Rewrite the records below as a JSON list of strings, with one string for each line and no entries for blank lines. Leave the pictures out of the answer.

(Element and text position data)

══════════════════════════════

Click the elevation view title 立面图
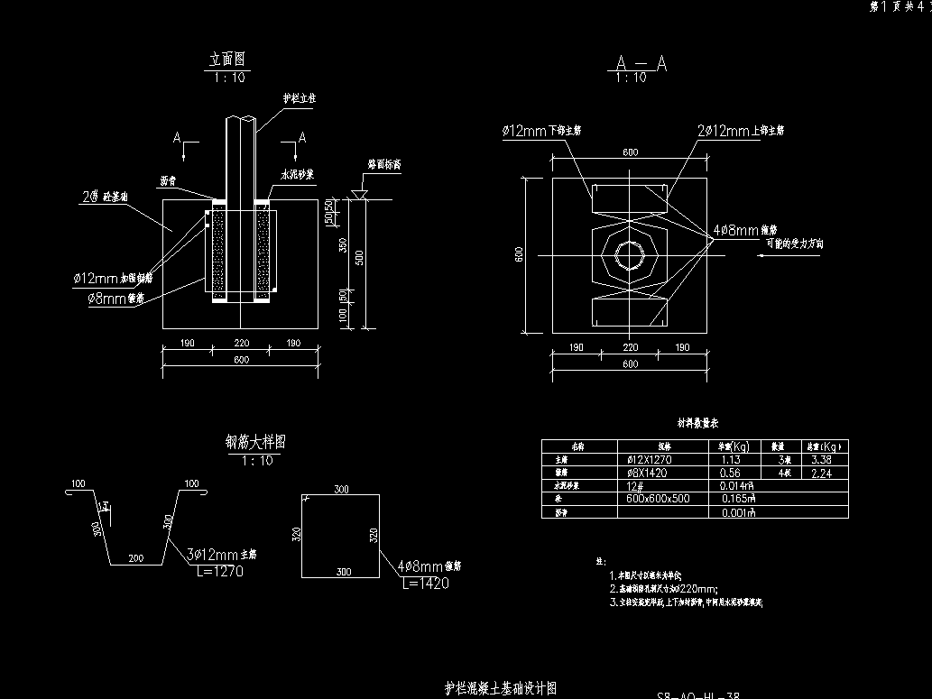point(227,60)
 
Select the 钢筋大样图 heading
point(255,442)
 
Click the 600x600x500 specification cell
point(658,498)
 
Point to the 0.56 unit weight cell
point(731,472)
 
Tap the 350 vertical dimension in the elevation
point(341,246)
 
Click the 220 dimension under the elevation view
point(242,344)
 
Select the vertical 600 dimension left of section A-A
point(520,255)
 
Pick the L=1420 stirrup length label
point(423,584)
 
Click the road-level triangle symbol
point(359,194)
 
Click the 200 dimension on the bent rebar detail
point(135,558)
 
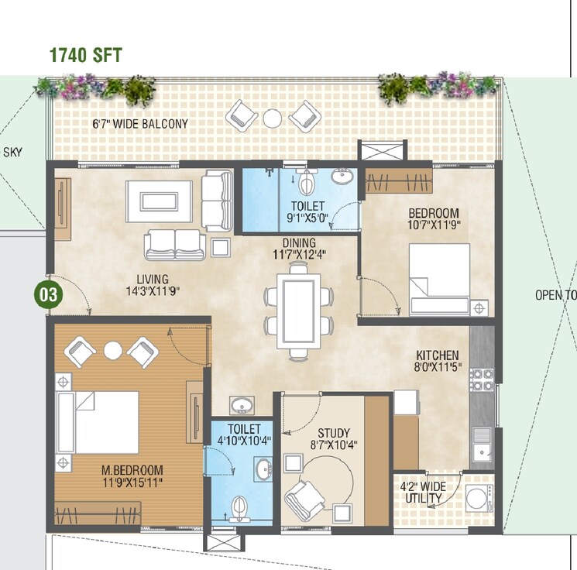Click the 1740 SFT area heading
[x=85, y=55]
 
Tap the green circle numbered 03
[x=49, y=294]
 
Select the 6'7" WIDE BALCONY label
[x=140, y=123]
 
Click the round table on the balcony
[x=272, y=118]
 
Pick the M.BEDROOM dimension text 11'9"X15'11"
[x=132, y=482]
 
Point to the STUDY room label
[x=334, y=433]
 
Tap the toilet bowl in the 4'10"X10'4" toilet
[x=240, y=506]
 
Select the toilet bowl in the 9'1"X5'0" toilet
[x=307, y=183]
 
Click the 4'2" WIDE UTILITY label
[x=421, y=493]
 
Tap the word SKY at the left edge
[x=12, y=152]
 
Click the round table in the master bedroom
[x=113, y=349]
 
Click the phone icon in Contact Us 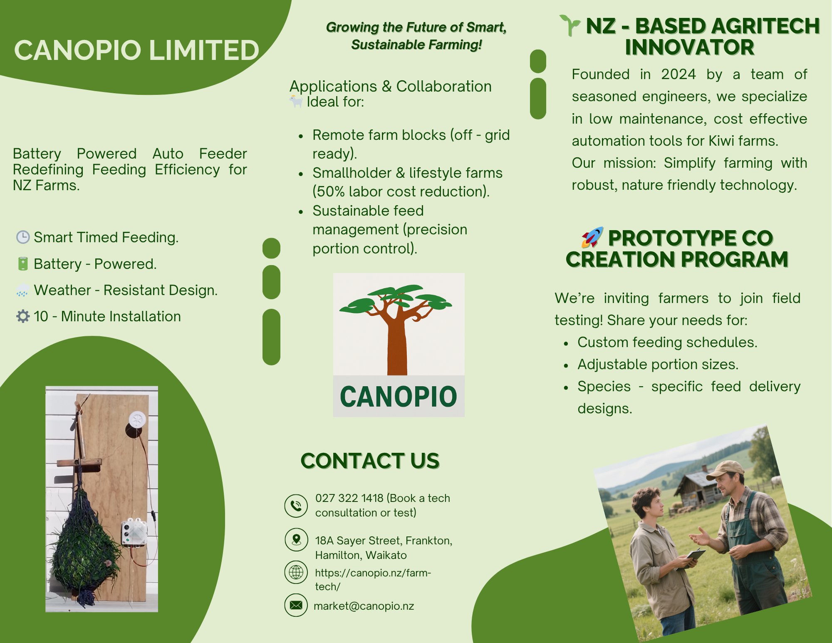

══════════════════════════════

Finished task
[
  "Click the elevation view title 立面图",
  "point(227,60)",
  "Select the 钢筋大样图 heading",
  "point(255,442)",
  "Click the 600x600x500 specification cell",
  "point(658,498)",
  "Point to the 0.56 unit weight cell",
  "point(731,472)",
  "Tap the 350 vertical dimension in the elevation",
  "point(341,246)",
  "Click the 220 dimension under the elevation view",
  "point(242,344)",
  "Select the vertical 600 dimension left of section A-A",
  "point(520,255)",
  "Pick the L=1420 stirrup length label",
  "point(423,584)",
  "Click the road-level triangle symbol",
  "point(359,194)",
  "Click the 200 dimension on the bent rebar detail",
  "point(135,558)",
  "Click the 1740 SFT area heading",
  "[x=85, y=55]",
  "Tap the green circle numbered 03",
  "[x=49, y=294]",
  "Select the 6'7\" WIDE BALCONY label",
  "[x=140, y=123]",
  "Click the round table on the balcony",
  "[x=272, y=118]",
  "Pick the M.BEDROOM dimension text 11'9\"X15'11\"",
  "[x=132, y=482]",
  "Point to the STUDY room label",
  "[x=334, y=433]",
  "Tap the toilet bowl in the 4'10\"X10'4\" toilet",
  "[x=240, y=506]",
  "Select the toilet bowl in the 9'1\"X5'0\" toilet",
  "[x=307, y=183]",
  "Click the 4'2\" WIDE UTILITY label",
  "[x=421, y=493]",
  "Tap the word SKY at the left edge",
  "[x=12, y=152]",
  "Click the round table in the master bedroom",
  "[x=113, y=349]",
  "Click the phone icon in Contact Us "
]